▸ Text
===============

By the way Dr Tomorrow had quite an afflicted expression on his face everytime we were asking him anything, even if he would go for a chai with us! He seemed to be tortured by simply everything, like he was doomed to be sourrounded by crowds of hopeless wonderers, it was so amusing just to look at him and feel sorry for him that I keep thinking of him. He gave me some colour advice, he said that wearing green helps to be determined and to make choises, and brown colours are usefull for dreamers like to me get hooked to the ground.
I follow these advices and whear often green.
The day we left Rishikesh was a sunny day. We went to shower at the water fall where (I did not mention it but I am doing it now) the day before me and Nico had an intense visionary moment:
he had it while he was under the waterfall, me on the side of it. I dont like to speak about what I saw and what I thought, nor I will repeat what Nico told me him vision was, but they were related, some things were exactly the same and that is because we were very very good connected.
When the simpathetic sadu of Vishnudas came along with his child smile and his pure eyes we were not surprised at all. Surely people like him shower in places like this. At a certain point it was the three of us under the water and it was a great moment, of playfull moods and children's laughers.
The intense moment made us decide to end our days in the holy town with a shower the day after, the day of departure, in what we called the sacred waterfall.
So we did, we met again the happy sadu, we said goodbye to Shivala and we headed to the bus station where we took the night bus to Dehli.

===============

▸ Information provided
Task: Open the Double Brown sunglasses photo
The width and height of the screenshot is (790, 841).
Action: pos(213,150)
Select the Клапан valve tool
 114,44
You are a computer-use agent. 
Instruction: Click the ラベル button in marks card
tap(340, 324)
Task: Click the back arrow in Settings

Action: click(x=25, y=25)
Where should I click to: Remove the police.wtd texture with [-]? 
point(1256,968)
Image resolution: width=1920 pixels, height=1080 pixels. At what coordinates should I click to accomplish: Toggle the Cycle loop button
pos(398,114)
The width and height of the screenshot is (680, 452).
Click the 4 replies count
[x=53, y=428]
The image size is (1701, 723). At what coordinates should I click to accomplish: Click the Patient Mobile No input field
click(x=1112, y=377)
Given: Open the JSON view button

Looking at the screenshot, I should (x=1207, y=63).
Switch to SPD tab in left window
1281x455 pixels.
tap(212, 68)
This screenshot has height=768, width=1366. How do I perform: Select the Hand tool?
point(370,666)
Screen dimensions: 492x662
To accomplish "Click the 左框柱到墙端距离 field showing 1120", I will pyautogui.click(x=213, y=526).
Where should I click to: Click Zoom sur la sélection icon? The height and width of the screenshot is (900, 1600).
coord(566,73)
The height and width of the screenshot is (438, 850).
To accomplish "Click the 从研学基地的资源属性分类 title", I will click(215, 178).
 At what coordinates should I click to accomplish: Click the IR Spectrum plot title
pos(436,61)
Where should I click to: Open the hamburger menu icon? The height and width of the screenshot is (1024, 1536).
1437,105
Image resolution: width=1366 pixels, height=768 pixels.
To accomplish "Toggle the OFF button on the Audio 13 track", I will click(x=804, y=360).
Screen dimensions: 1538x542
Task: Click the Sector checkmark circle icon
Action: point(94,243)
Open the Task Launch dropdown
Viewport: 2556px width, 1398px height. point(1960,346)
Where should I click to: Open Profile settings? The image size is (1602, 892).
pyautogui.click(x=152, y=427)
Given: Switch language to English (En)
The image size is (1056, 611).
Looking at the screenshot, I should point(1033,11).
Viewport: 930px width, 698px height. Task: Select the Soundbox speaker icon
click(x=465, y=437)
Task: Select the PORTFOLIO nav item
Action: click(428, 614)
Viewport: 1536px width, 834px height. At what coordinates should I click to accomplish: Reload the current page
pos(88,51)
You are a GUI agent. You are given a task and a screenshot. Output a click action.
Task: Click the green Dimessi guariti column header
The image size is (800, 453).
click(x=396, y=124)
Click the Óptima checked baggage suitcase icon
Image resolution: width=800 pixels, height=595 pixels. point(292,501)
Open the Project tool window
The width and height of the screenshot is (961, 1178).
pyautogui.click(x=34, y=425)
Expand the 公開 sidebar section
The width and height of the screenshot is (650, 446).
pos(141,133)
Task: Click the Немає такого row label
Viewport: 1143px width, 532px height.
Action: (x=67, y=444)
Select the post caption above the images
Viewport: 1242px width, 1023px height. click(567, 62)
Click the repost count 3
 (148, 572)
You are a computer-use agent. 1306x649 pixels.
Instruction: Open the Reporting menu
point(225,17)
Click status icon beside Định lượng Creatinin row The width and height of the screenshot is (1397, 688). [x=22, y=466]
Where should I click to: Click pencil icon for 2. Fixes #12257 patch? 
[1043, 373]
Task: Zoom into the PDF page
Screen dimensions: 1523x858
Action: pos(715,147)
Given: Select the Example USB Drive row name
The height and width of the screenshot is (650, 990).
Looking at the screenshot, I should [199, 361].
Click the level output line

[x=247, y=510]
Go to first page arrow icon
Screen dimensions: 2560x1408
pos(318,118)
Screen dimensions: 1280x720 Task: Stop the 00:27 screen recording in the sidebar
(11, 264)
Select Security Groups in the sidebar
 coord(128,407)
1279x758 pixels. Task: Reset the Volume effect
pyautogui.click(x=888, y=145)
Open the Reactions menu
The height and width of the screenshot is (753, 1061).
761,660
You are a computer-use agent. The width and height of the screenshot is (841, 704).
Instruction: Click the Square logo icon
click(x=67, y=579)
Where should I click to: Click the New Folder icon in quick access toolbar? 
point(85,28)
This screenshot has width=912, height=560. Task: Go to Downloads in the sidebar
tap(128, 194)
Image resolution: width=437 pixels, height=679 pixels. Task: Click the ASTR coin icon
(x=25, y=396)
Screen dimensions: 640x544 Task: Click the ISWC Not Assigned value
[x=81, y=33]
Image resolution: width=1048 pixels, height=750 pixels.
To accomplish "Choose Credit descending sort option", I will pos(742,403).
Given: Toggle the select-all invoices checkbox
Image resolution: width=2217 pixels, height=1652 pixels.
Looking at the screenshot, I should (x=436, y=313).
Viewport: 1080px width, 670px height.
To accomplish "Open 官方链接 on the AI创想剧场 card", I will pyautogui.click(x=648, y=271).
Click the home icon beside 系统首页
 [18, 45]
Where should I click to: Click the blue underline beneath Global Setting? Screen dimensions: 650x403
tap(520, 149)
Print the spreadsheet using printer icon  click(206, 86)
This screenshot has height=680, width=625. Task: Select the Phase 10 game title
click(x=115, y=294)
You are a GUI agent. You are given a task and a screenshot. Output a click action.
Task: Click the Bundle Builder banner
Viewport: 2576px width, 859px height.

===============

▸ Exercise requirements
A: In the Rishikesh travel account, what did Dr Tomorrow say wearing green helps with?
B: Retype the passage of the Rishikesh travel account starting with "When the simpathetic" and going on through "the sacred waterfall.".

▸ Exercise results
A: Wearing green helps a person be determined and make choices.

B:
When the simpathetic sadu of Vishnudas came along with his child smile and his pure eyes we were not surprised at all. Surely people like him shower in places like this. At a certain point it was the three of us under the water and it was a great moment, of playfull moods and children's laughers.
The intense moment made us decide to end our days in the holy town with a shower the day after, the day of departure, in what we called the sacred waterfall.